# Instructions to follow
Could you repeat the data word for word while skipping the pictures?

# Extracted records
-*-*-

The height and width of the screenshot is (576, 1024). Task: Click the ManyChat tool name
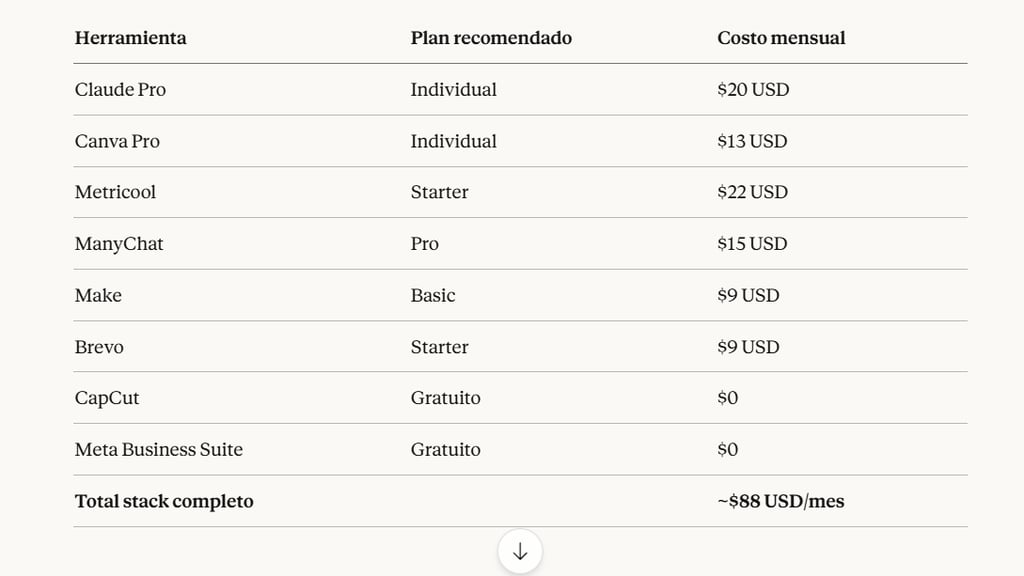119,244
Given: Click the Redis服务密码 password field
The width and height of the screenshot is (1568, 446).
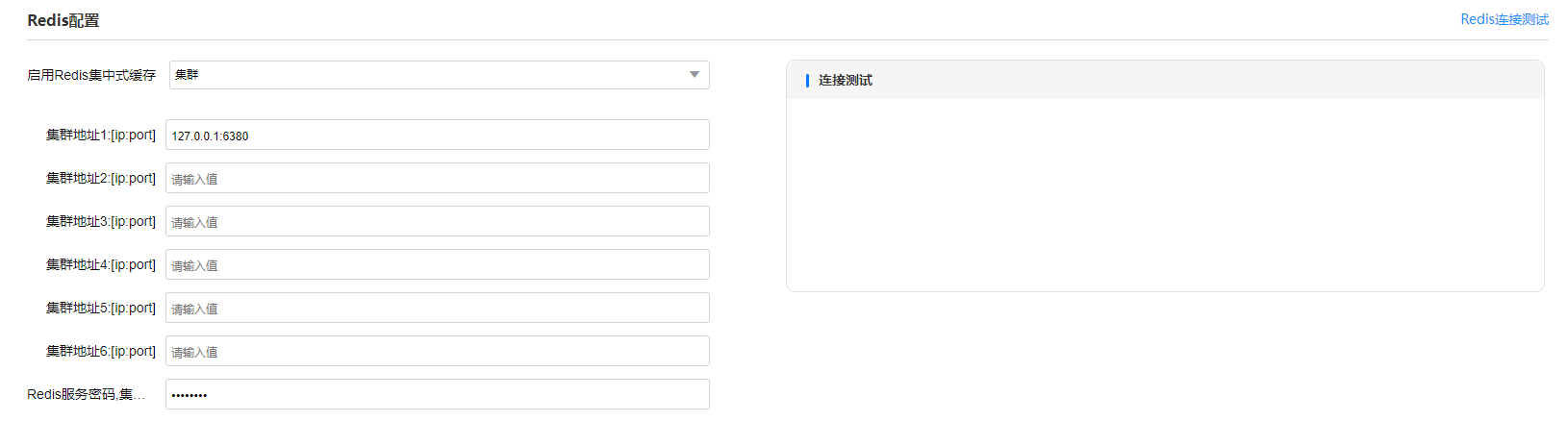Looking at the screenshot, I should tap(437, 395).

-*-*-

# Response to the task
The height and width of the screenshot is (576, 1024). Task: Click the ManyChat tool name
119,244
Given: Click the Redis服务密码 password field
The width and height of the screenshot is (1568, 446).
Looking at the screenshot, I should tap(437, 395).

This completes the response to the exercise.